Six (6) year rule. The
three year audit window doubles if you understate your income by 25% or
more. This includes understating the taxable value of property transferred
to you.
The forever rule.
There is no time limit if you fail to file a tax return, there is
fraudulent activity, or if certain unreported foreign assets are involved.
State rules vary. Each
state has its own statute of limitations. Many states add six months to one
year to the federal window to allow the state time to react to any federal
tax changes due to an audit or amended tax return.
Amended returns. If
you amend your federal tax return, the IRS generally has sixty days to
review the revision. This may add time to the audit window, but only if the
amended tax return is filed near the end of the audit window.
Some tips
Keep the time as short as
possible. Try to file your tax return on or before the initial filing
deadline. For most of us, this is April 15th. Keep records that document
the timing of your filing either by using certified mail or keeping copies
of e-file confirmations. But also be aware there are exceptions to this
rule. Late law changes often create a need to file an extension, so it is
best to discuss your situation.
Start the clock.
Remember, until you file your tax return the audit clock never starts. This
is the problem our couple had with their unsigned tax return. Without both
signatures, the jointly filed tax return was not deemed to have been filed.
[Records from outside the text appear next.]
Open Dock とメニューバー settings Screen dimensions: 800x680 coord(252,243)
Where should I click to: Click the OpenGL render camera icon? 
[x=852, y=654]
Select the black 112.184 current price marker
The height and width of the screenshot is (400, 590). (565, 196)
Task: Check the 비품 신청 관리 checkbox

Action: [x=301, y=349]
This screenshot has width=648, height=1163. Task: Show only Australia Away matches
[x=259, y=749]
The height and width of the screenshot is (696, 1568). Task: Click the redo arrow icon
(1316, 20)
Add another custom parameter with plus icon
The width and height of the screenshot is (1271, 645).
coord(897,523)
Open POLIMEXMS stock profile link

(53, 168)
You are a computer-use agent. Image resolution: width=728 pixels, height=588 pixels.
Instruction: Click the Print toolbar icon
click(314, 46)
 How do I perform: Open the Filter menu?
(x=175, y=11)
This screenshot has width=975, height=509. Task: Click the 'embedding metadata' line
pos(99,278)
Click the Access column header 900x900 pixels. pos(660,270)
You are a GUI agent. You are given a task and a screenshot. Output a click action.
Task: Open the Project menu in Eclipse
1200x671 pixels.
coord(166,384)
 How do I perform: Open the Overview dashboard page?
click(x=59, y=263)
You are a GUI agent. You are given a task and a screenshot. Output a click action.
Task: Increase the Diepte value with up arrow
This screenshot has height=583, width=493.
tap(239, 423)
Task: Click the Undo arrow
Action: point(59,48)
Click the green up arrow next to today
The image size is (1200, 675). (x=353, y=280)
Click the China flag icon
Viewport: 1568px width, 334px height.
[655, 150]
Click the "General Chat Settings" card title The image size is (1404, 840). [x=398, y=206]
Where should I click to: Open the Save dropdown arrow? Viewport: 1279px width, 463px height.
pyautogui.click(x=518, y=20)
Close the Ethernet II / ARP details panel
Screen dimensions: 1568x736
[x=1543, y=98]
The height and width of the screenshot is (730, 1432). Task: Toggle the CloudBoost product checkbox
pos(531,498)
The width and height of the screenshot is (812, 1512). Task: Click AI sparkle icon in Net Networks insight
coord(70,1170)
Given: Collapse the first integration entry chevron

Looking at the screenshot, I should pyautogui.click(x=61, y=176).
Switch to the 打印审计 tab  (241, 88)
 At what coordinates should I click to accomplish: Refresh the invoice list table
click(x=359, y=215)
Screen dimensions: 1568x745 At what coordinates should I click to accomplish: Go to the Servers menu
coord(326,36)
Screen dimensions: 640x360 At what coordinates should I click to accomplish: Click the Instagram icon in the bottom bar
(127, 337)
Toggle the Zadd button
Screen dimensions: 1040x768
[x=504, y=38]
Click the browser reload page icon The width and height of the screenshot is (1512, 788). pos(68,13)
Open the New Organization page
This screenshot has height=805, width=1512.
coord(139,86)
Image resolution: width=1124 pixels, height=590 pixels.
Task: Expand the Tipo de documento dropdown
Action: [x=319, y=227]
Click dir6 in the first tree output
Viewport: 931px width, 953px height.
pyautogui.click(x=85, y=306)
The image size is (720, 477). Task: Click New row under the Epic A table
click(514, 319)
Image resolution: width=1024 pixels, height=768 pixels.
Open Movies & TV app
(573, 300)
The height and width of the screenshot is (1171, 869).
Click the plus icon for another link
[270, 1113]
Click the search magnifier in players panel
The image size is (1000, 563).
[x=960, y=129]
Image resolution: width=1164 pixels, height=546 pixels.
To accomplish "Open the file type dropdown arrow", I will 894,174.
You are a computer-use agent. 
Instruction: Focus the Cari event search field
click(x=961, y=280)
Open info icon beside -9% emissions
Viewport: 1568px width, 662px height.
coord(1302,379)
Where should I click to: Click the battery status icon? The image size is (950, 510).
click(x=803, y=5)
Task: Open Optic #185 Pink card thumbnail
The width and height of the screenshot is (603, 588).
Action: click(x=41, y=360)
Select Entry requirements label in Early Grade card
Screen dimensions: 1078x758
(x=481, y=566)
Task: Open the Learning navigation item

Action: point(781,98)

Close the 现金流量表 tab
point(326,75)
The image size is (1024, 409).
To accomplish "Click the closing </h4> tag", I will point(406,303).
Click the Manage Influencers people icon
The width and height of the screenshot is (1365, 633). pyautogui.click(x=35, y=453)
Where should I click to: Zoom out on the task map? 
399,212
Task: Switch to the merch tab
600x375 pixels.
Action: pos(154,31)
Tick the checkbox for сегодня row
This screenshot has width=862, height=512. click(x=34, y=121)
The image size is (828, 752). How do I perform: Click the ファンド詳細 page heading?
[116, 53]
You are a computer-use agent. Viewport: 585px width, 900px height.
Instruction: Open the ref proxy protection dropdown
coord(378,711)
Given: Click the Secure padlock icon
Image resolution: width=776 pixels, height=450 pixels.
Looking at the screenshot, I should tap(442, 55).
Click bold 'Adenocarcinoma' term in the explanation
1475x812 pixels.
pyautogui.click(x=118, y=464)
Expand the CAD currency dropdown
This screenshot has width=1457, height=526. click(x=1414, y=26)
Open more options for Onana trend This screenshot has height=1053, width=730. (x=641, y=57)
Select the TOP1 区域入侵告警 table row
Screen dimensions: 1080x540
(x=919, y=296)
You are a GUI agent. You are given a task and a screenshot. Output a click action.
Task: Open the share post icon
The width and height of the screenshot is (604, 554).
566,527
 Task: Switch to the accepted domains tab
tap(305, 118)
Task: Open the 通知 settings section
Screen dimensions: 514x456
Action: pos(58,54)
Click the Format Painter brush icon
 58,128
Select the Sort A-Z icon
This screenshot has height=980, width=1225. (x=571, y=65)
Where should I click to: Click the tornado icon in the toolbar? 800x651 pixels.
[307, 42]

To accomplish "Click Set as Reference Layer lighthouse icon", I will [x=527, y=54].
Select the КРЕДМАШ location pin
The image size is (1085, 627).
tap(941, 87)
So the audit time-frame did not start. This left the taxpayers with a very
large (and expensive) available audit window.
Understand the permission to
extend. On occasion, the IRS may ask you for permission to extend
the audit period. They will do this to buy time to finish an audit. If you
refuse, the audit window is closed, but the IRS may present you with a tax
bill based upon incomplete information. Should this request be delivered to
you, ask for assistance before agreeing to an extension.
Know your state’s rules.
States have different statute of limitation rules. For instance, some
states hold their audit periods open indefinitely if you file an amended
federal tax return, but fail to file an amended state tax return.
While
many look at the April filing deadline with dread, remember each deadline
also closes the ability to audit a timely filed prior year tax return.